Mary is a young girl who has moved in with her aunt ahead of a new school year. With a week to go before classes start, no friends, and no TV, she’s crazy bored. So one day she wanders into the woods, finds a special flower, and her life is changed forever. As the title gives away, it’s a witch’s flower and it reveals that above the clouds is a wonderful world of magic.
Which, yes, sounds a little like Harry Potter. And yes, there’s also a magic school. But Mary is an outsider and isn’t supposed to be in this world. So that’s pretty much where the comparisons end. Director Hiromasa Yonebayashi made a name for himself with films at Studio Ghibli so the visuals are much more comparable to the work of Hayao Miyazaki than anything else. The movie may look bold and weird, but Mary’s story is such a sprawling adventure, the juxtaposition of the two keeps the whole movie fresh. Just when you think it’s going one way, it goes another, and that only adds to the whimsical feeling that pervades throughout the movie.
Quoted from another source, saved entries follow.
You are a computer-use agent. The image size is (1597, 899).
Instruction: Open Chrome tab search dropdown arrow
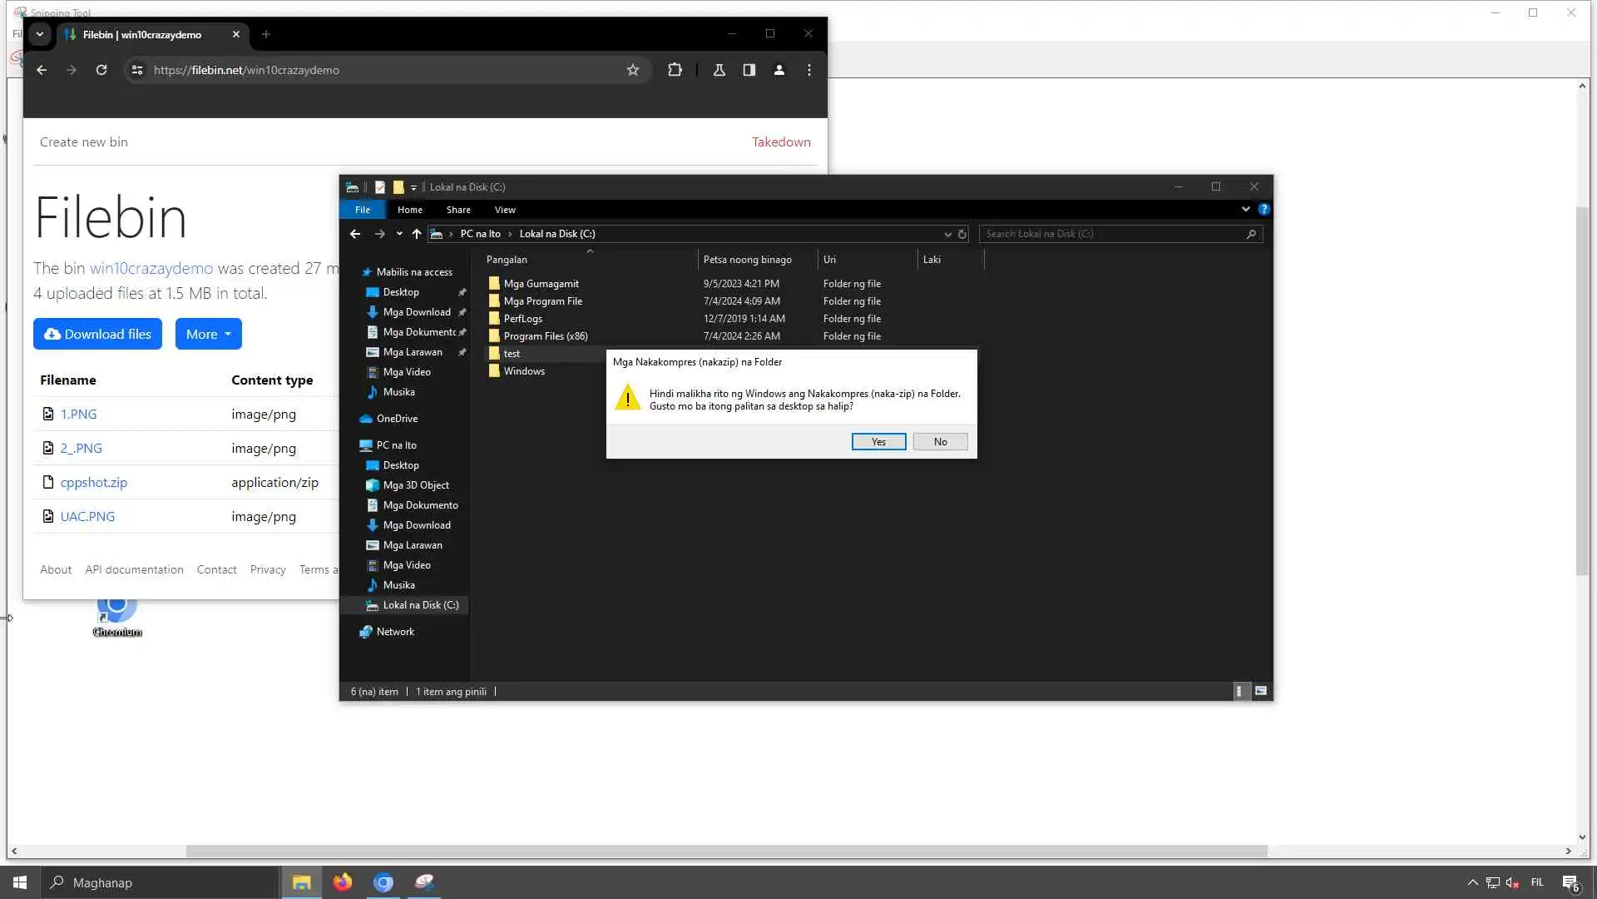click(39, 34)
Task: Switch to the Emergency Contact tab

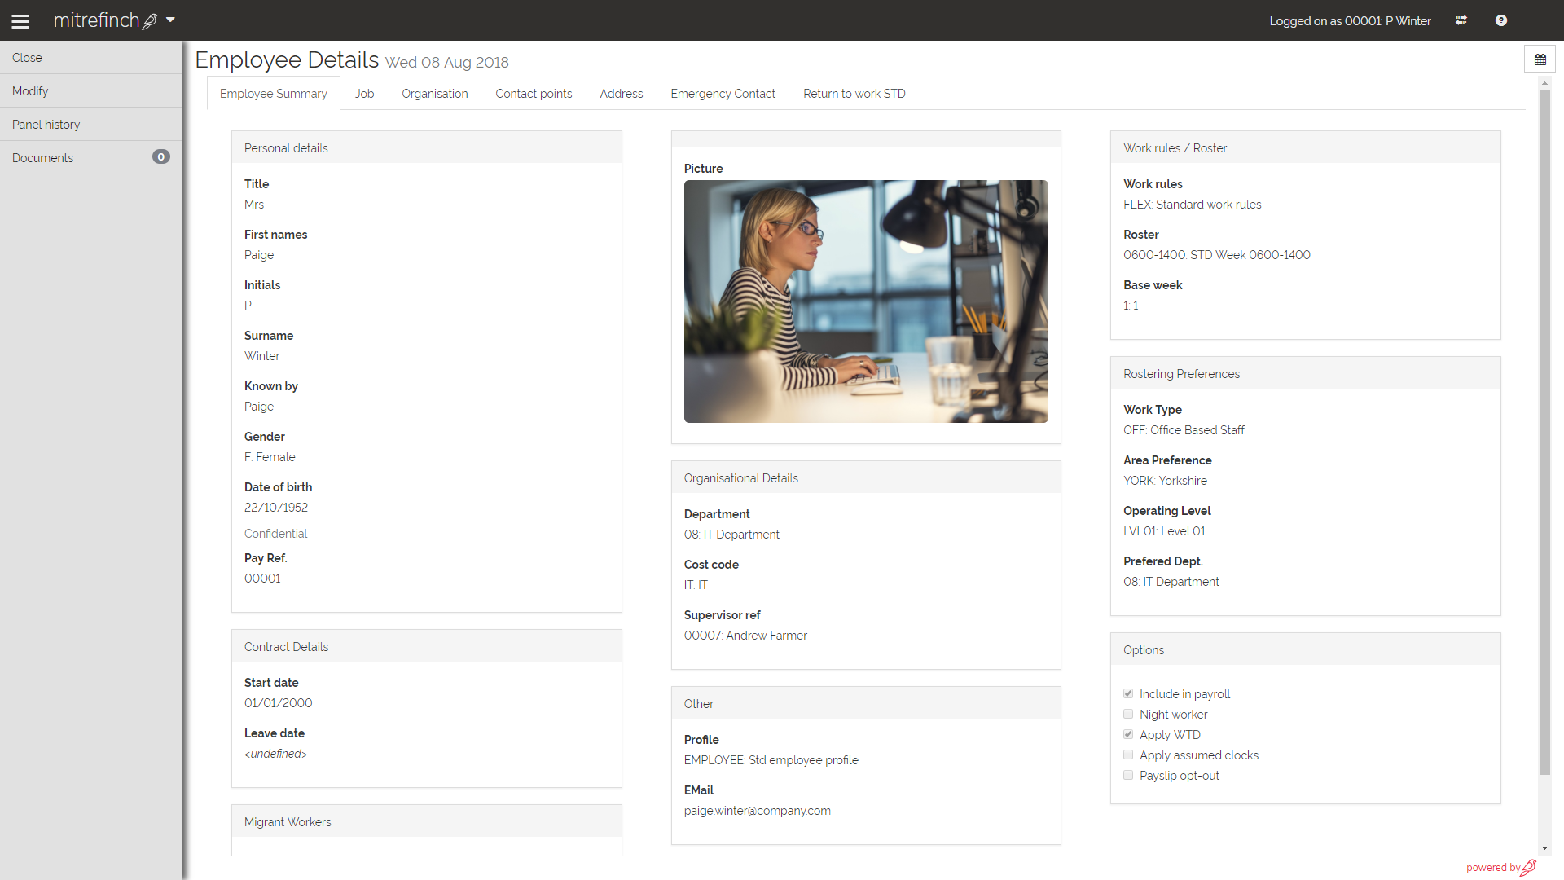Action: (x=723, y=93)
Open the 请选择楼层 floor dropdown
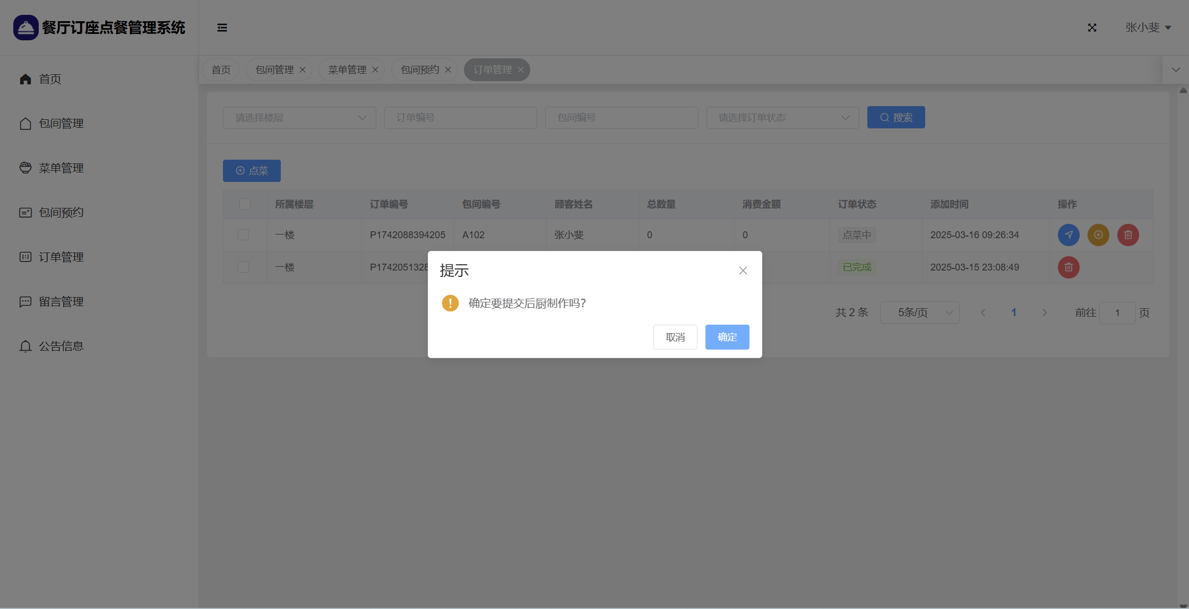 (299, 117)
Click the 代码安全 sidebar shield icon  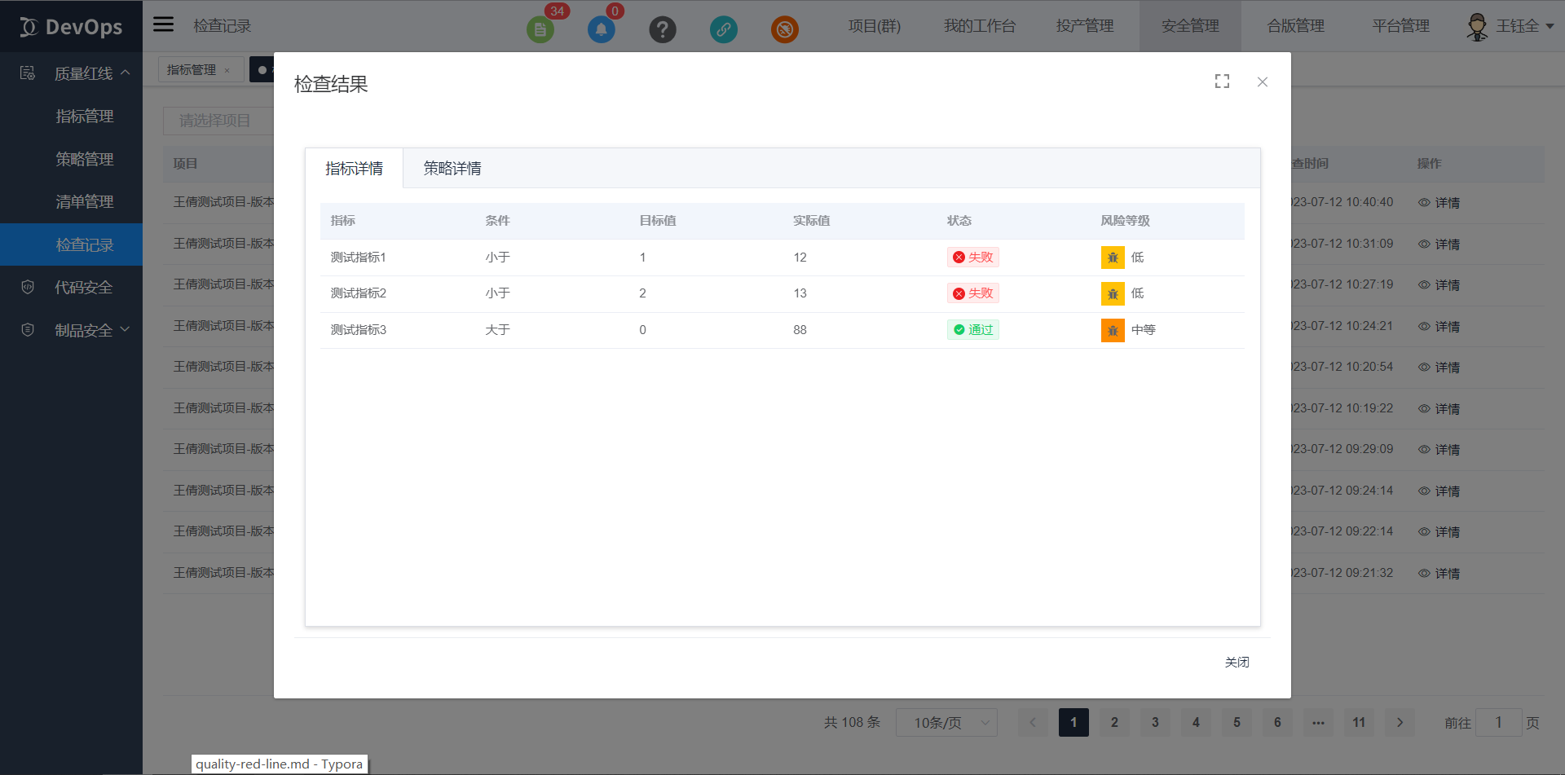tap(27, 286)
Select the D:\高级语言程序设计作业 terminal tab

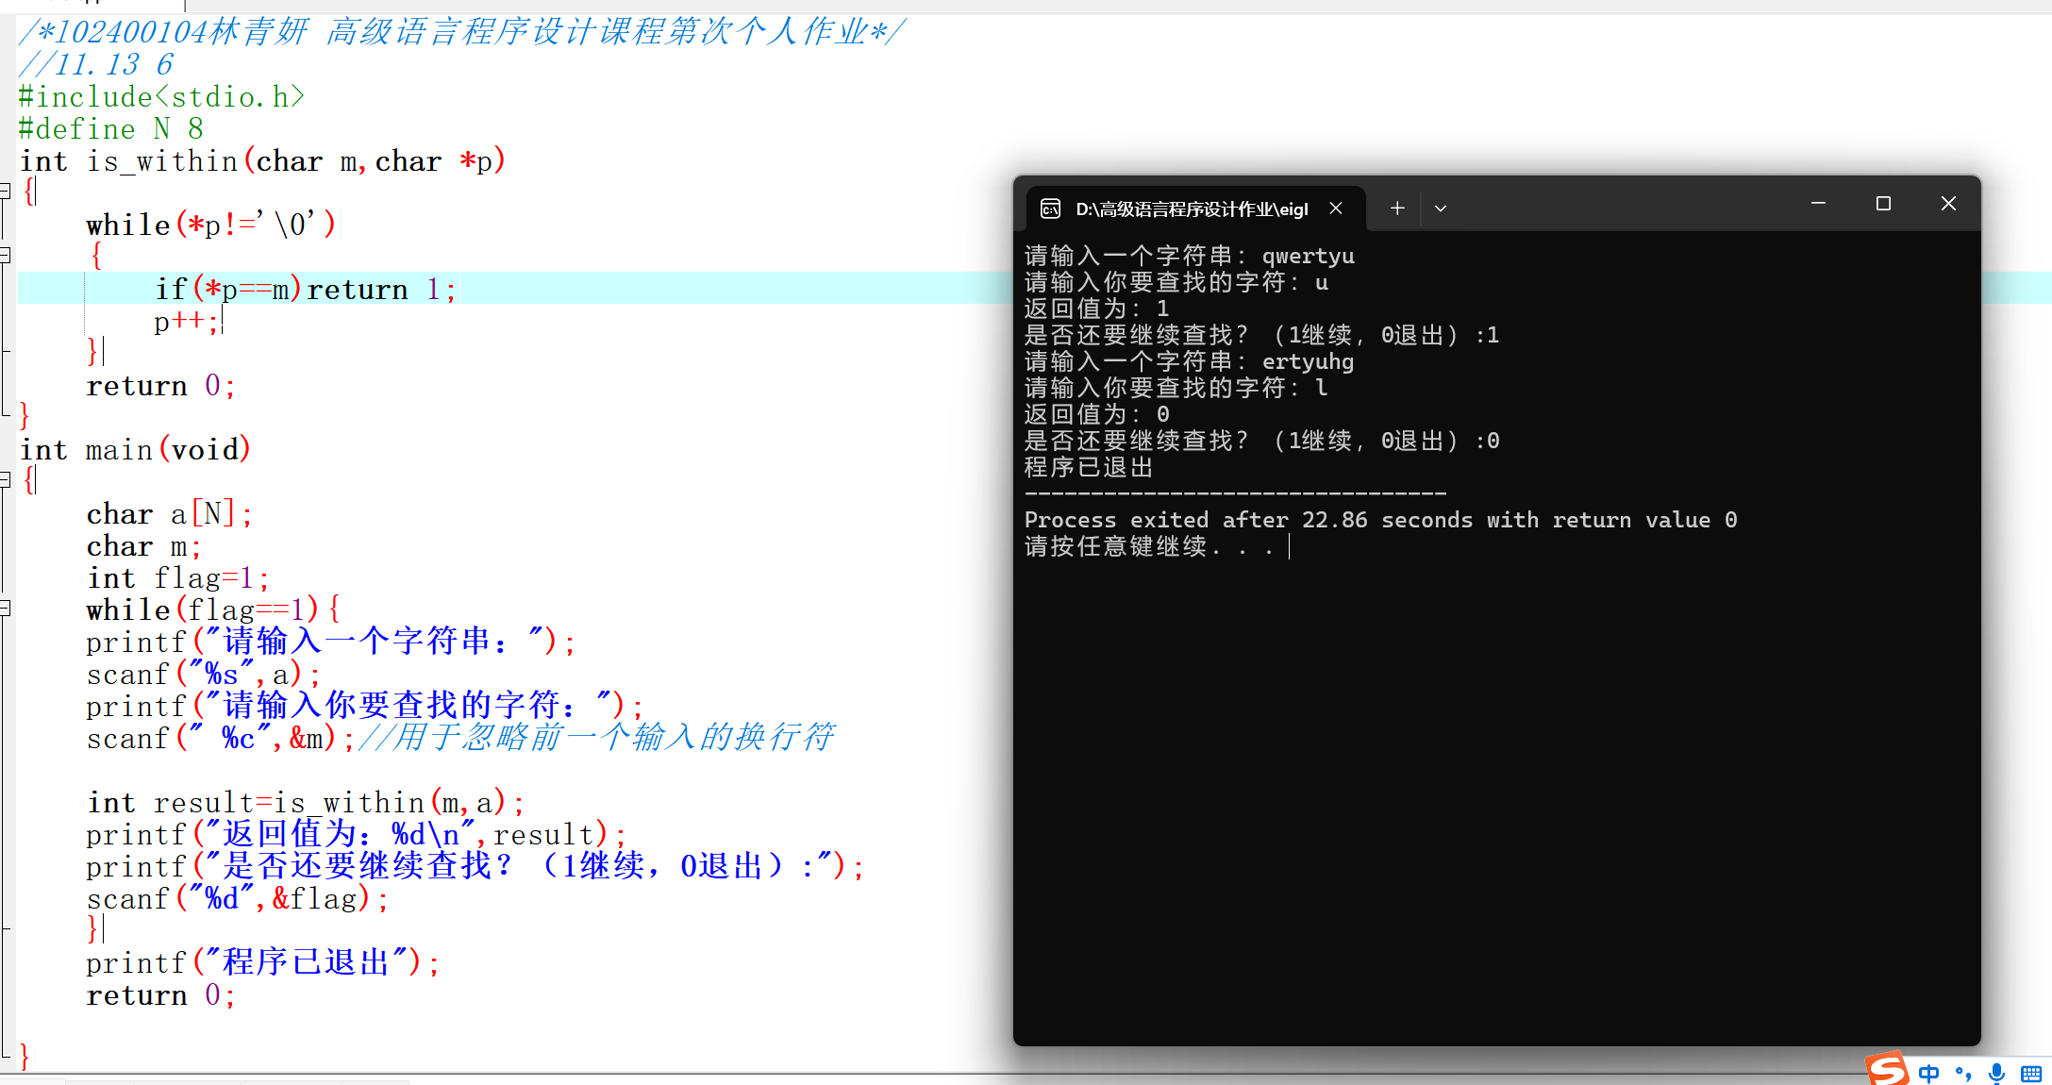point(1191,209)
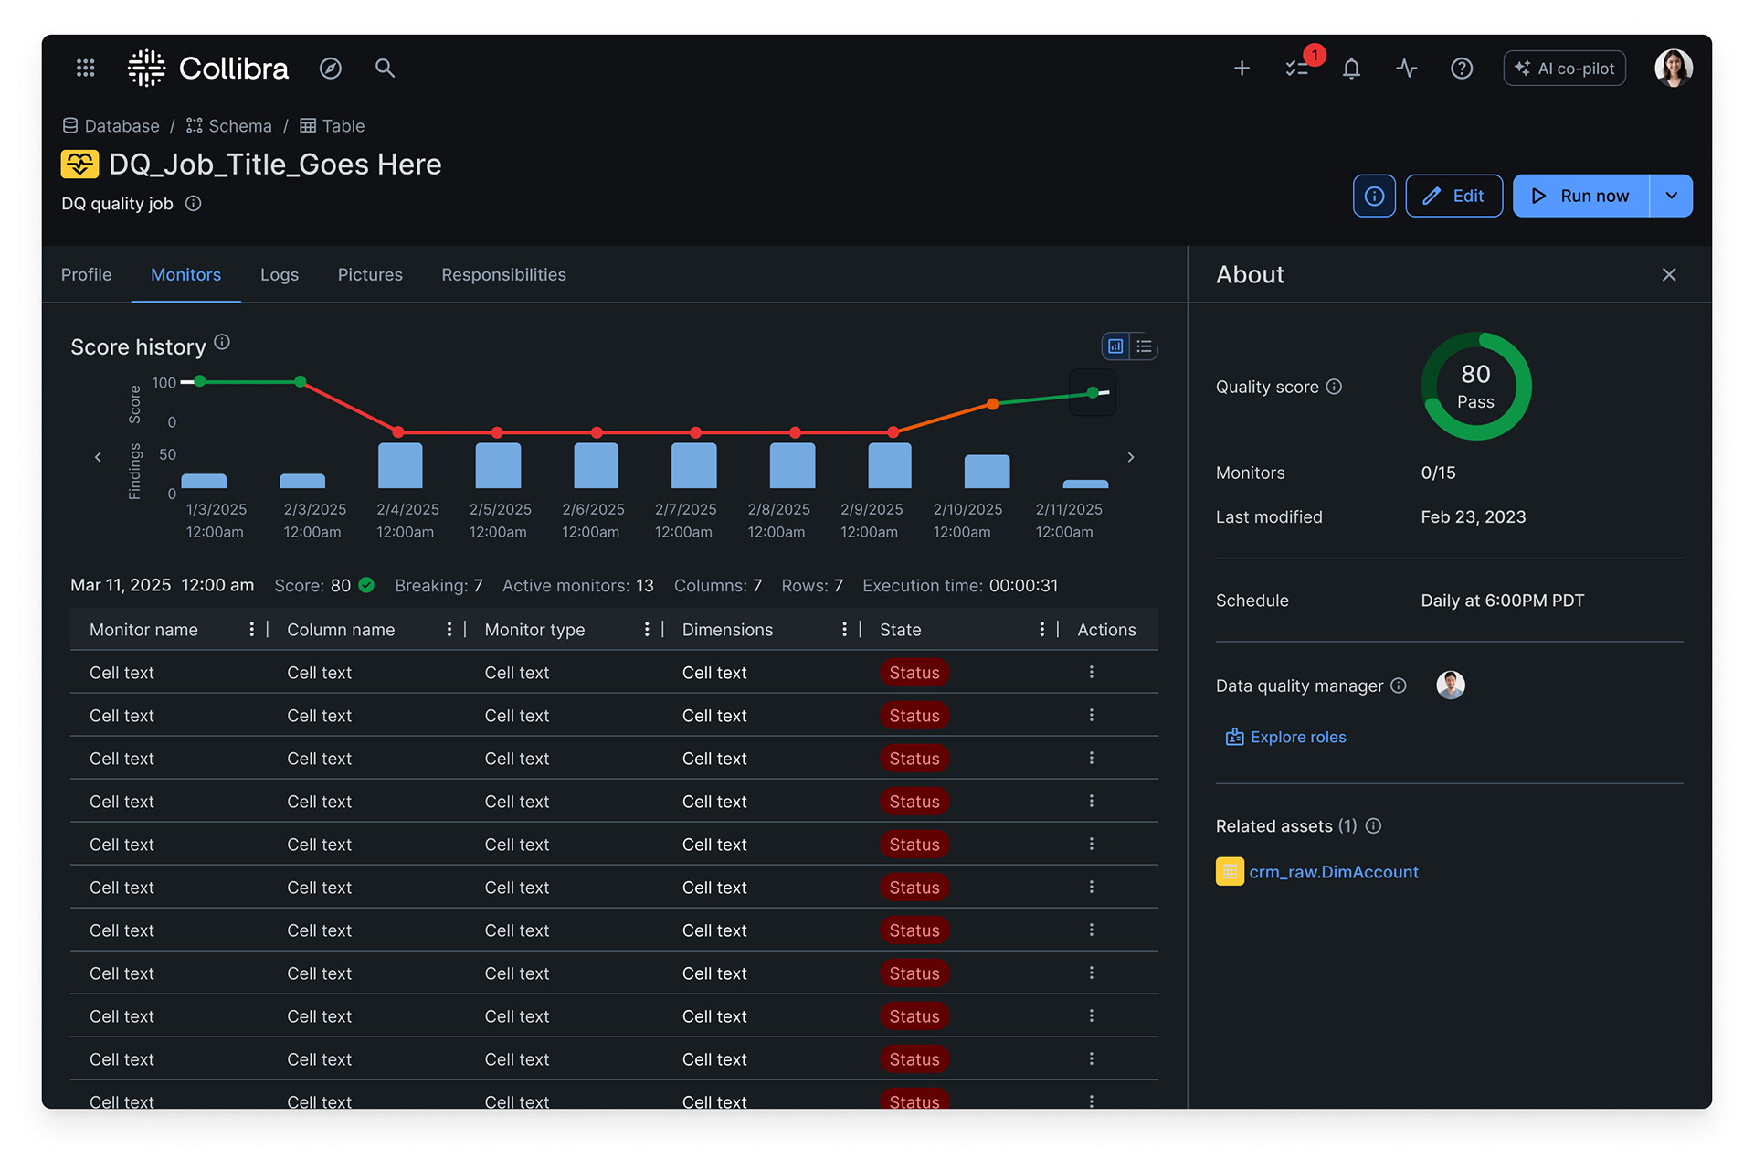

Whimsy is a very important part of a movie like this. If a big, animated film doesn’t give you chills at least once or twice with a perfect combination of visuals, music and emotion, it’s failed. Thankfully, Mary and the Witch’s Flower does that a bunch of times. It’s just a simply delightful film. A fun, family friendly adventure that dives deep into your heart and plans its own flower.